Chicken meat has many desirable nutritional properties, including a high nutrient content and relatively low caloric value [1]. It is primarily the breast and thigh muscles that represent the most valuable parts of the chicken. Chicken meat has a low fat content and cholesterol level and a relatively high concentration of PUFA, which consumers consider a positive and healthy reason to consume chicken meat [2]. In terms of nutritional value, broiler chicken meat is also very attractive because of its high protein, mineral, and vitamin content [3]. High dietetic value, very good meat flavor, and easy digestibility are other characteristics that consumers appreciate and prefer in broiler chicken meat [4].
The fat quality of broiler chickens is significantly influenced by the composition of the feed and especially by the content of individual fatty acids in the feed [5]. On the other hand, intravital factors, such as the breed (the hybrid), sex, age, rearing method, diseases, use of drugs, fatigue, starvation, transport conditions, and stress, have little influence on the composition and quality of the fat content of broiler chickens [6].
Enrichment of broiler meat with a significant amount of PUFA is a suitable way of increasing the PUFA intake by the population in Europe as poultry meat consumption is high in the EU as well as worldwide [7,8,9]. The nature of lipid digestion in animals has a significant impact on the transfer of fatty acids from feed to animal products. During periods when animals are not starving and have sufficient fatty acids in the feed, fatty acids are not synthetized in the body but are incorporated directly from the feed into the fatty tissue of the animals. Feeding fat, therefore, has a direct and generally predictable effect on the fatty acid composition of fat in broiler chicken meat [10], and the proportion of specific unsaturated fatty acids in tissues can be influenced simply by increasing their proportion in the feed.
One of the main aims of using biotechnology in animal nutrition is to produce health-promoting active substances using appropriate microorganisms. Important in the production of these substances are the filamentous fungi of the genera Umbelopsis sp., Mortierella sp., Thamnidium sp., and Cuninghamella sp., which can produce significant quantities of biologically active substances on various substrates [11], including by-products of the food industry such as bran, meal, and pomace [12]. Solid state fermentation (SSF) enriches the produced waste with significant amounts of PUFA, hydrolytic enzymes, microbial sterols, beta-glucans, and pigments and can thus be utilized as a suitable feed ingredient in animal diets [13,14]. The fatty acid profile of poultry meat can be significantly influenced by feeding. Feeding a fermented product enriched with important active substances (PUFA, microbial sterols, coenzyme Q, and pigments) will increase their proportion in broiler chicken meat [15].
To the best of our knowledge, only a few experiments have studied the preparation of fermented feed via SSF using lower filamentous fungi and its application in broiler nutrition with the aim of increasing the proportion of PUFA in broiler meat. This review was designed to present a summary of our recent studies of the use of biotechnology for the production of high-PUFA fermented cereal products and their subsequent use in broiler chicken nutrition. The solid state fermentation method and microorganisms suitable for PUFA production of fermented products (FP) are described. The effect of FP on the growth parameters of chickens is also presented. Subsequently, the effect of FP on the quality of the obtained meat regarding the fatty acid composition is also described.

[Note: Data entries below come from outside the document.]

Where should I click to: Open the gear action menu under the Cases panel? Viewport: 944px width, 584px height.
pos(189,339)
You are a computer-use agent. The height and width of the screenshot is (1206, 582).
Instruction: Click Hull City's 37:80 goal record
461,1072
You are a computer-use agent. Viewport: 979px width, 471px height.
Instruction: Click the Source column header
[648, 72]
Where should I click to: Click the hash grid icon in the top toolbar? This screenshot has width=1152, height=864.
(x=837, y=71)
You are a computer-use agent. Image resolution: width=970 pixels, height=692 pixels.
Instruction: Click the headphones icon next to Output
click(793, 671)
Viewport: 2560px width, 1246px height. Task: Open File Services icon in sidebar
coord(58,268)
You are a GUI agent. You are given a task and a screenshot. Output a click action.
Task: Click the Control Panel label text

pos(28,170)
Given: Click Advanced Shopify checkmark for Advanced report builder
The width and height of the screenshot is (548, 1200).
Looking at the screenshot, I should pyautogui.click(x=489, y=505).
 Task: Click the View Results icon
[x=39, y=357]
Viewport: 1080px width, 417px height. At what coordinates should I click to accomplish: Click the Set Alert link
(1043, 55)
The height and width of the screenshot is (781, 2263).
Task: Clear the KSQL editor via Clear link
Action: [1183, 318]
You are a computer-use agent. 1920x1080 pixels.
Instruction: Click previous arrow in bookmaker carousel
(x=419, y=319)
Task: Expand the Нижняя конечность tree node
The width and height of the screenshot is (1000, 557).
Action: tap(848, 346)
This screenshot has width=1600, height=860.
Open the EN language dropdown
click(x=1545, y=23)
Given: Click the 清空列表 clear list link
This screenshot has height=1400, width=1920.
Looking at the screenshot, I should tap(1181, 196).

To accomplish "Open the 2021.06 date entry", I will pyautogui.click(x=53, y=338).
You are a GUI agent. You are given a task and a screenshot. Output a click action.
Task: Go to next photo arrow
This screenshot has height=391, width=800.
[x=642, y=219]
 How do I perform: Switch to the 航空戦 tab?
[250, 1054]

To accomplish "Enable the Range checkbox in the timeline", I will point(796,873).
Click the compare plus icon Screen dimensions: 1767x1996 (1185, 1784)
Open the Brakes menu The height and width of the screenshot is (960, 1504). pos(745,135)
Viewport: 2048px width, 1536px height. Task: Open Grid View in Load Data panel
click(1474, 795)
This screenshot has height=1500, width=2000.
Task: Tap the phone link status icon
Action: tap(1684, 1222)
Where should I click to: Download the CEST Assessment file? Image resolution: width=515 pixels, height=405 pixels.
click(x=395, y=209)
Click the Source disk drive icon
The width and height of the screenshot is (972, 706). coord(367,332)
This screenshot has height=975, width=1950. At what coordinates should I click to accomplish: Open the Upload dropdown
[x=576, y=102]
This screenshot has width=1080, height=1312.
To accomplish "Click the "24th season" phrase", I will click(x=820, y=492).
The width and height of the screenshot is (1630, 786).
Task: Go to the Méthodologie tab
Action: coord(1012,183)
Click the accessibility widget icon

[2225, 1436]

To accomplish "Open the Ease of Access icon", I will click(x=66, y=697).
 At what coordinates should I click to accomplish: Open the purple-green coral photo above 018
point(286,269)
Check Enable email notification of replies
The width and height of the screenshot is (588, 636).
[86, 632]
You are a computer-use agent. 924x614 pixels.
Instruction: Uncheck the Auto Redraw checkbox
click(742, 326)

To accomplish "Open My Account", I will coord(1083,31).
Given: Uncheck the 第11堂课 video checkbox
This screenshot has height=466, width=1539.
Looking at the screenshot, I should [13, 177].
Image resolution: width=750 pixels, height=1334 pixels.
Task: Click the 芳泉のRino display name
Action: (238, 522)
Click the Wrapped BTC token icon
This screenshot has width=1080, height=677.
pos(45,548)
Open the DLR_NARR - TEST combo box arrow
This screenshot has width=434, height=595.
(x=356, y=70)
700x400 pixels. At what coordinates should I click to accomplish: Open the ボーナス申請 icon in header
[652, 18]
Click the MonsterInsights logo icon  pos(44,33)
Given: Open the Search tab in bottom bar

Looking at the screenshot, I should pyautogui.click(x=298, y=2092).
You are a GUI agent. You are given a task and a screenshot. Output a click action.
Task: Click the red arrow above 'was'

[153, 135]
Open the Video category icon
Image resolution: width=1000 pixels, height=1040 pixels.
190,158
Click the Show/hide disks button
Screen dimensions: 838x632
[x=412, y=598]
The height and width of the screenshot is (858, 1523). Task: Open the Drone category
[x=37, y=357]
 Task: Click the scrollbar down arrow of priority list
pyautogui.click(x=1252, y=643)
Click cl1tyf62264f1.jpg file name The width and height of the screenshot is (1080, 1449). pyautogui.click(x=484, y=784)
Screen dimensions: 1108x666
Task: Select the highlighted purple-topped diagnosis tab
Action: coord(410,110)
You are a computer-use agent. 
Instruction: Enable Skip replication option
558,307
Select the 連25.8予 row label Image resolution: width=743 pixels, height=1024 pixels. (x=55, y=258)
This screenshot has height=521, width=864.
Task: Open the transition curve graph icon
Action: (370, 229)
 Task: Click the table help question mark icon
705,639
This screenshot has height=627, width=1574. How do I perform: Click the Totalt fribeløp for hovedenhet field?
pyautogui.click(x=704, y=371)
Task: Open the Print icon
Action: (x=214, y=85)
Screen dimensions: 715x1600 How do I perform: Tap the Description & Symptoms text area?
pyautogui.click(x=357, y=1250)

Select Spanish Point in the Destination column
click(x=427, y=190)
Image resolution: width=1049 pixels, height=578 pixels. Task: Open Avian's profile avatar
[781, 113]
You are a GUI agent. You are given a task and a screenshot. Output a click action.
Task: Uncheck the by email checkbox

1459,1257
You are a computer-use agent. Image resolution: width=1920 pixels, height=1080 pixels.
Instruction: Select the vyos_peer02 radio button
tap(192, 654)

2. Fat Quality of Broiler Chicken Meat

The fat of broiler chickens is localized mainly under the skin and intra-corporeally. The fat content of muscles is significantly lower and is highly dependent on the type of meat [16]. The fat composition of chickens confirms that poultry contains a greater amount of unsaturated fatty acids than saturated fatty acids (oleic acid is the dominant fatty acid in all tissues). The term intracellular fat usually refers to the proportion of fat in the intracellular contents of muscle tissue [17]. It represents a vital organic component of cells; it is highly specific in structure and is firmly embedded in the cell mass. Its quantity is relatively constant and is determined by the proportion of fat components forming structures of intracellular membranes. These structures contain mainly membrane-bound phospholipids and lipoproteins with a significant proportion of unsaturated fatty acids. Kishowar et al. [18] report that the predominant saturated fatty acids in the breast muscle of chickens are palmitic acid (PA; C16:0; 21 to 24%) and stearic acid (SA; C18:0; 15 to 17%). The myristic acid (MA; C14:0) content ranged from 0.40 to 1.02%. Of the monounsaturated fatty acids, oleic acid (OA; C18:1; 26.5–30.5%) was the predominant fatty acid followed by palmitoleic acid (C16:1) and gadoleic acid (C20:1). Regarding polyunsaturated fatty acids (PUFA), Ashayerizadeh et al. [19] observed that linoleic acid (LA; C18:2, n-6) was the predominant one, forming 19.5–22.0%. Arachidonic acid (AA; C20:4, n-6) was found in the range of 1.5 to 5.6%. Cao et al. [20] report that the predominant n-3 PUFA was found to be α-linolenic acid (ALA; C18:3) with a range of 1.26 to 1.81%. The least abundant n-3 PUFA was docosahexaenoic acid (DHA, C22:6, n-3) with a range of 0.007 to 0.022%. Eicosapentaenoic acid (EPA, C20:5, n-3) ranged from 0.76 to 1.35%. The n-6/n-3 PUFA ratios ranged from 6.18 to 6.97. Previous studies demonstrated that the amount and composition of fatty acids in abdominal fat, animal tissues, or muscles in broilers was mainly modified by the dietary fatty acid composition [21,22,23].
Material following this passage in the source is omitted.